The first things a Marxist critic looks at when reading a modern work of literature are the back and front of the title page for the place and date of first publication.* That, and evidence of the author's historical situation when the work was being written, help "to situate" the work in the events and circumstances that produced it. [Early literature (e.g., Chaucer, Shakespeare, Behn) requires careful attention to the quality of the edition, but the author's historical circumstances are what would interest the Marxist.] Both Fitzgerald's The Great Gatsby and Hemingway's In Our Time were published in New York in 1925. They were written between the First and Second World War, in the third decade of the Twentieth Century but before the Stock Market Crash of 1929 signaled the beginning of The Great Depression.
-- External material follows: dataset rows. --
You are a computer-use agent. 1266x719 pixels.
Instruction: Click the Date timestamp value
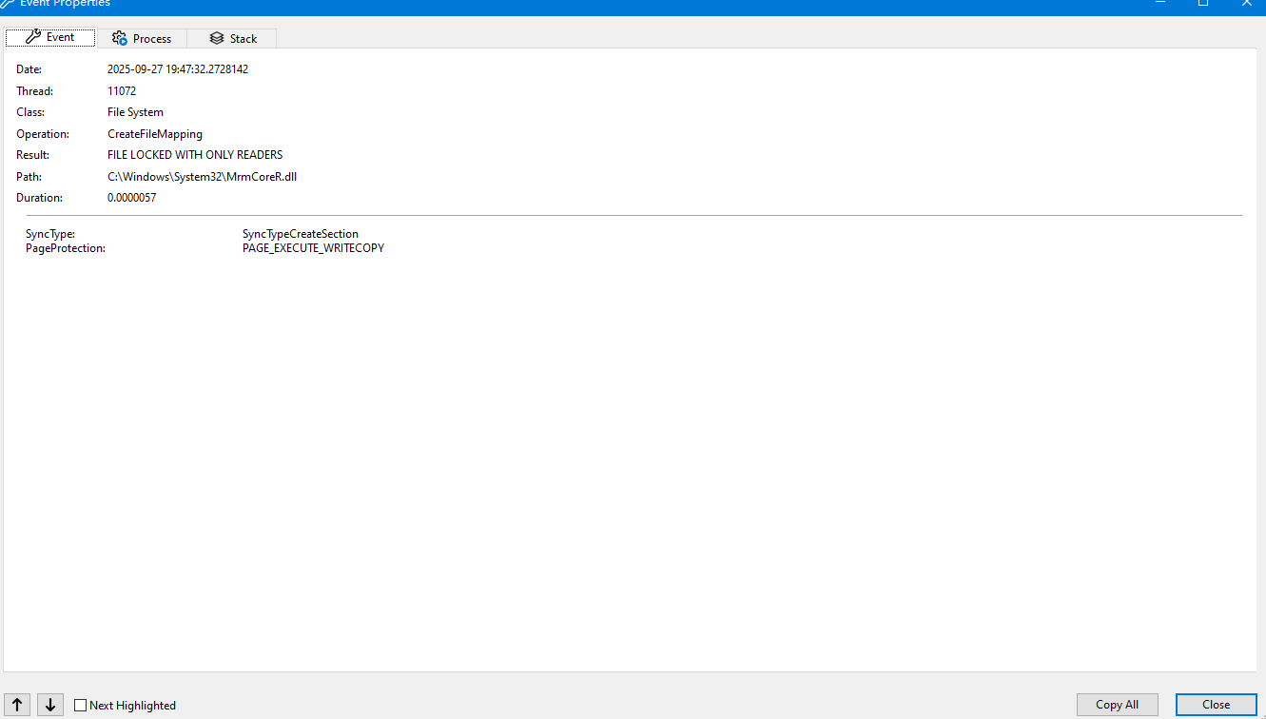[x=178, y=69]
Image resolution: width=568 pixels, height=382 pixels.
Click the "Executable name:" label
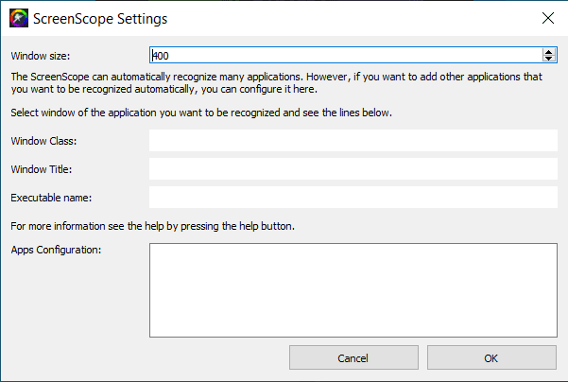pos(51,198)
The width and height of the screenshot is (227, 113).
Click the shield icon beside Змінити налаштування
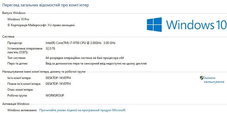[x=201, y=78]
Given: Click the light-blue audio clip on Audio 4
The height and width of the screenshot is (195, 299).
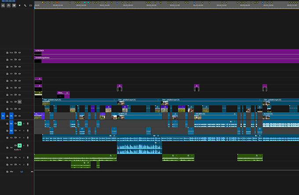Looking at the screenshot, I should [x=139, y=148].
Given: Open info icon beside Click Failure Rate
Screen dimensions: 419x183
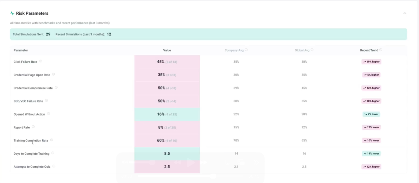Looking at the screenshot, I should click(41, 61).
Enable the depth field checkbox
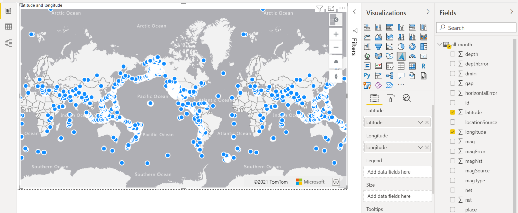The height and width of the screenshot is (213, 518). click(x=452, y=54)
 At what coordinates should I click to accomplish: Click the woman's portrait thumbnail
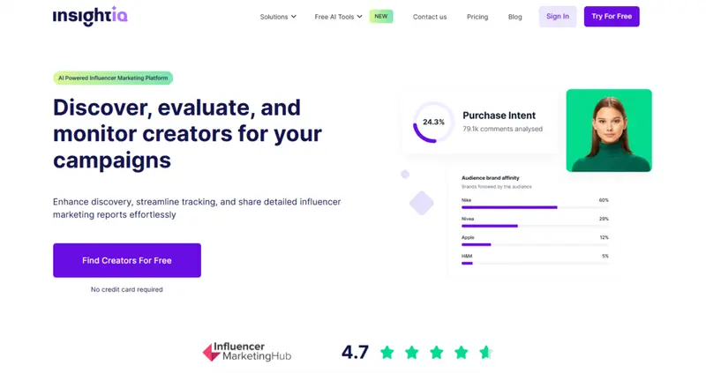609,130
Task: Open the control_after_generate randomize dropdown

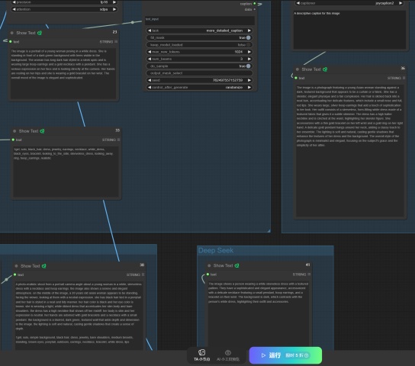Action: [x=199, y=87]
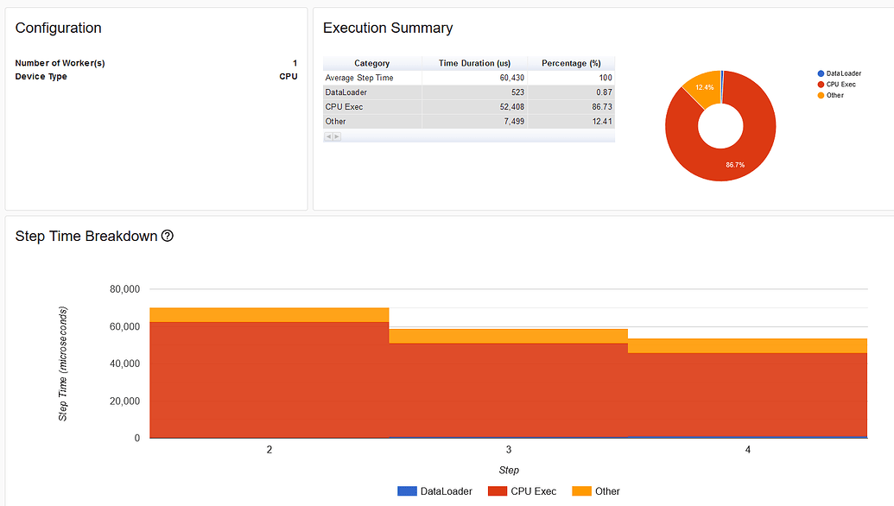Sort table by Category column header

click(372, 63)
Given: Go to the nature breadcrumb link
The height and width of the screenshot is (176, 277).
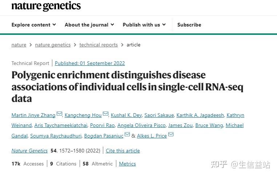Looking at the screenshot, I should click(x=19, y=45).
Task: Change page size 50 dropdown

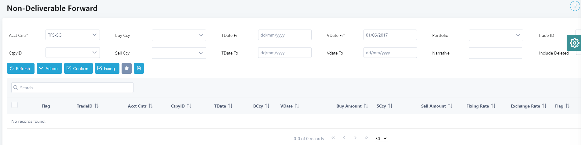Action: [381, 139]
European economies tended to suffer significantly from the after-effects of the fighting on their soil, whereas the U.S. economy and physical infrastructure (factories, housing, etc.) was completely undamaged by the first war.
Gatsby's illicit fortune depends upon the "Volstead Act" which prohibited manufacture, sale or consumption of alcoholic beverages in the United States (the Eighteenth Amendment). From 1919 until 1933, the failure to enforce the act and its growing unpopularity with Americans led to a huge black market in illicit liquor--Jay Gatsby was a "drug dealer." Those circumstances are of the utmost importance in gauging the significance of his house, the parties, and the trip to New York City, but Fitzgerald could assume his audience would supply that knowledge to their interpretation of the text.. The Marxist also would be interested in Fitzgerald's writing as a form of myth-making about capitalism, consumerism, individualism, etc., even when the novel appears to be debunking the standard version of those myths (e.g., Jay Gatsby's idea of "self-improvement," Daisy's "green light" as Gatsby's self-manufactured, pathetically miniscule and misunderstood symbol of "the American Dream," etc).
Hemingway's characters in many of the italicized "interchapters" are or recently have been soldiers in World War I, their families, lovers, and friends. The war's lasting effects upon their minds forms a central historical circumstance that Hemingway did not have to explain to his audience because they would bring personal experiences or indirectly learned knowledge of the war to their interpretation of the text. The novel's depiction of the futility of the fighting, its savagery, its effect on European civilians, its false representation to American civilians, all would interest the Marxist as evidence of Hemingway's resistance to forms of "false consciousness," but they also would raise questions themselves about the historical realities underpinning the myths Hemingway constructs (e.g., "individualism," machismo and a fear of "effeminacy," the "code hero" cult, etc.).
* You also always should know the year a scholarly interpretation of literature was published before you attempt to read it. Very early Twentieth-Century works often may have serious defects in their critical methods. Mid- to late-Twentieth-Century work, if it follows New Criticism in a crude fashion, also may no longer be acceptable as a theoretically sound interpretation of the work. Simplifying applications of Structuralism, Feminism, and Psychoanalytic criticism from the late Twentieth Century also may be suspect. When in doubt, ask your instructor, but always be cautious when not using the most recent scholarship published in the best journals.